■ EXTRACTED INFORMATION ■
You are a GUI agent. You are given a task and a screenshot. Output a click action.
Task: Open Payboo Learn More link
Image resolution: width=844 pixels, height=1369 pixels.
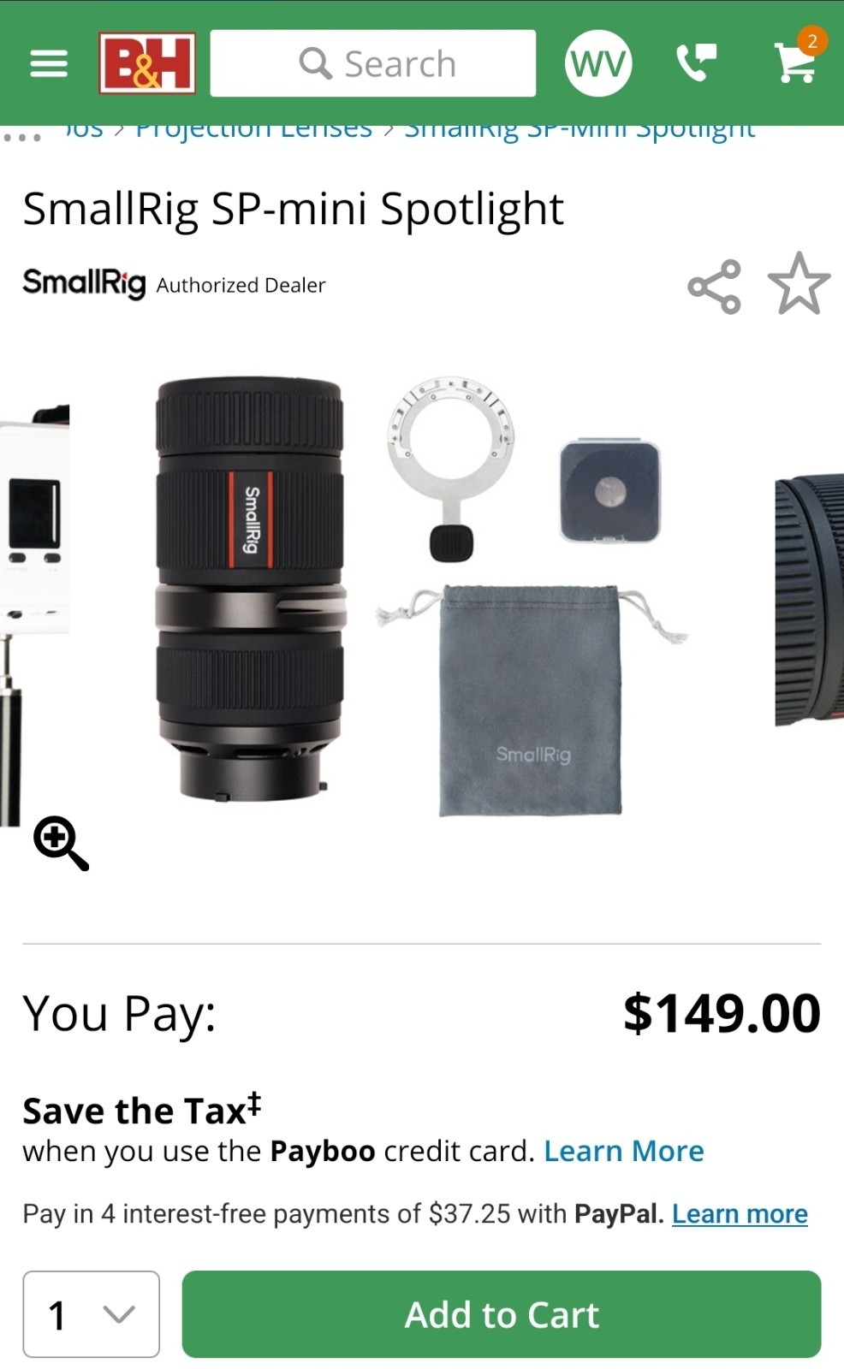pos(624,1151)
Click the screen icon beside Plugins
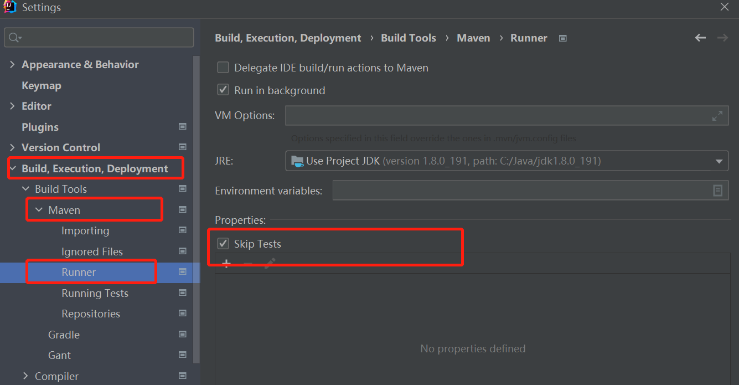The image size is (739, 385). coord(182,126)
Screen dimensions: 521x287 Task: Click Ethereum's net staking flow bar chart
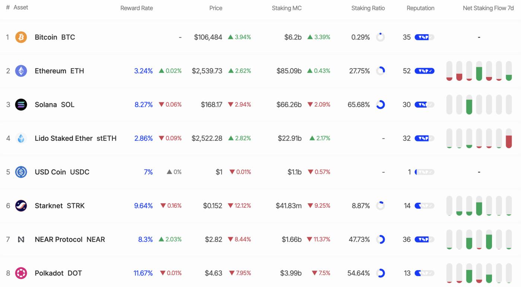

■ TASK OBJECTIVE ■
All of the data above must be printed exactly, minus its pictures.

■ EXPECTED OUTPUT ■
You are a GUI agent. You are given a task and a screenshot. Output a click action.
Task: Open Payboo Learn More link
Image resolution: width=844 pixels, height=1369 pixels.
pos(624,1151)
Click the screen icon beside Plugins
The image size is (739, 385). coord(182,126)
Screen dimensions: 521x287 Task: Click Ethereum's net staking flow bar chart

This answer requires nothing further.